● Short task
Print the records below exactly as they appear, everything from the line containing "You are a GUI" down to the line containing "Image resolution: width=308", and nothing else.

● Data provided
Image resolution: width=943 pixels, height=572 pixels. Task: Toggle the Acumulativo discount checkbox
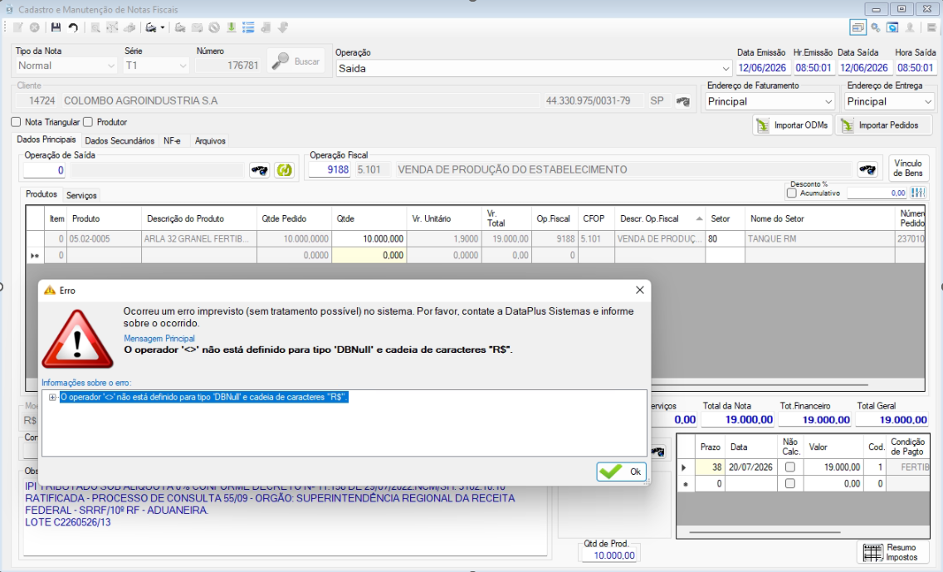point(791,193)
--
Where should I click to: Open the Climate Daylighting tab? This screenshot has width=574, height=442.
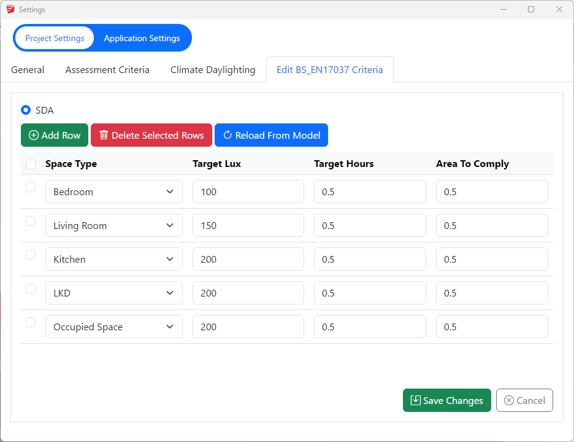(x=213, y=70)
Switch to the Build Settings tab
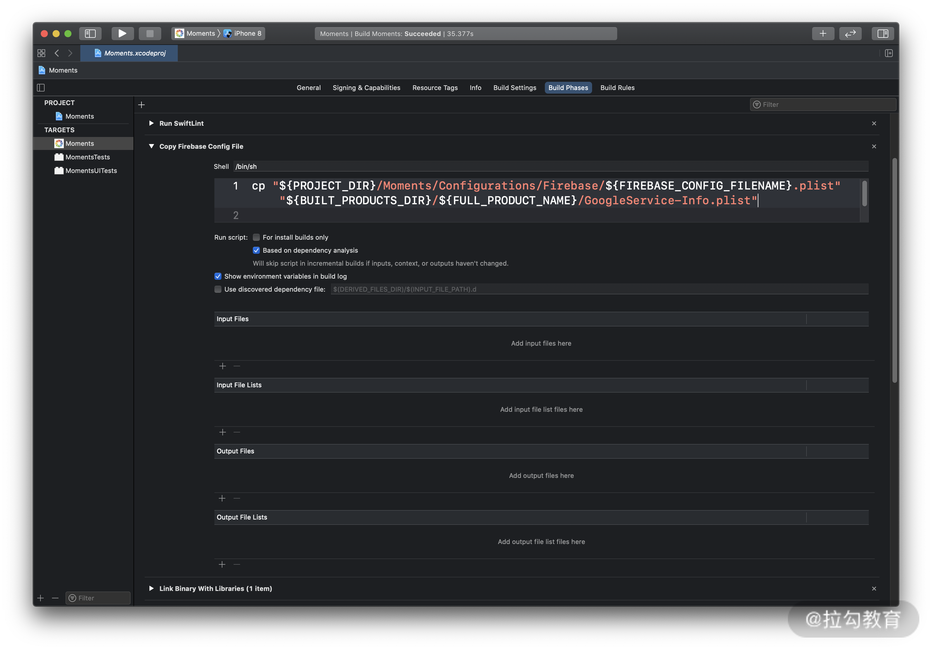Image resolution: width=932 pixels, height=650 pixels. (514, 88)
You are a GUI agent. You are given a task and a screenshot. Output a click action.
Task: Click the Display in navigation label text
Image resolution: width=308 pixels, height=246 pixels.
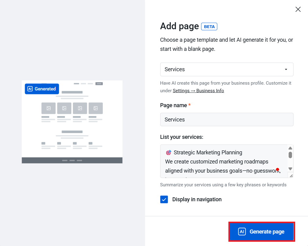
==
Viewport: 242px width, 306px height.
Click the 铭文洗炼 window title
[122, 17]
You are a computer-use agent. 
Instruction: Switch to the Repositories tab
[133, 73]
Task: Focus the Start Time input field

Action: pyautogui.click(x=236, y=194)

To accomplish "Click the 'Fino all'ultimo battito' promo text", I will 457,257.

● Task response
You are a GUI agent. You are given a task and a screenshot. Output a click action.
Task: Click the Display in navigation label text
Image resolution: width=308 pixels, height=246 pixels.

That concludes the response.